Stussy had been a DJ for two or three years before he began to explore music production, using the programme that he still uses today — FL Studio. Stussy’s earliest EPs came on labels like Nervous and PIV Records, channelling the spirit of classic deep house, with tempos that were considerably slower than what he makes and plays today. He was creating productions designed for his opening sets, and as he started getting booked for the second slot of the night, his music naturally began to develop to be slightly pacier.

While he continued to craft his sound, it was becoming clear that all his music, regardless of the tempo, had one thing in common — a penchant for groove. By 2018 his releases sounded warm, effortlessly groovy, often deep and dubby, embellished with glimmering pads and dancefloor-friendly, skippy breakdowns. By 2019 he had an abundance of vinyl out on the racks and his music could be heard on DJ Steaw’s Rutilance, Politics Of Dancing, and French producer Djebali’s label, amongst others.

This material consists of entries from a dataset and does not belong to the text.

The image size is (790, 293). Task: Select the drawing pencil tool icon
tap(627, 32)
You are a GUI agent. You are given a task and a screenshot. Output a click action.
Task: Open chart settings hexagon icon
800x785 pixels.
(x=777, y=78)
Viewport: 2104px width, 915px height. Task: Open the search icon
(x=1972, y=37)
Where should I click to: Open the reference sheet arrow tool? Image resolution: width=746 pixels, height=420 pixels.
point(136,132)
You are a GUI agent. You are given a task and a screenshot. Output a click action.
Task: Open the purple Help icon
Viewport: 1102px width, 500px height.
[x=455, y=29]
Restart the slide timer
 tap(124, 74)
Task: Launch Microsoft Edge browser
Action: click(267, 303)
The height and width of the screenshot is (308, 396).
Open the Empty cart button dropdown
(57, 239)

In 2020, during the pandemic, he launched Up The Stuss: a platform to release music of his own, as well as close friends, emerging artists, and an opportunity to further develop his A&R expertise. The name was inspired by a tour in Australia earlier that year, when his fans began sharing the hashtag #Upthestuss. “It’s amazing because I was like, ‘What the hell do I name my label?’ — and they named it for me,” he laughs. “Then we finalised the logo...” He pauses for a moment to reveal the label’s emblem tattooed neatly on his forearm. “It’s a positive saying, you know, like bringing a party to light, or a track bringing the upper vibes. That’s the kind of feeling I wanted to go with.”

The artwork runs with a similar concept, images taken of the uppermost abstract angles of buildings and sky-high architecture. He certainly has an eye for it, too; with a passion for photography, he loves to take photos in his spare time and during his travels. His portfolio is vast, capturing images of New York city skylines, Miami streets, Ibiza sunsets, and the pyramids of Giza.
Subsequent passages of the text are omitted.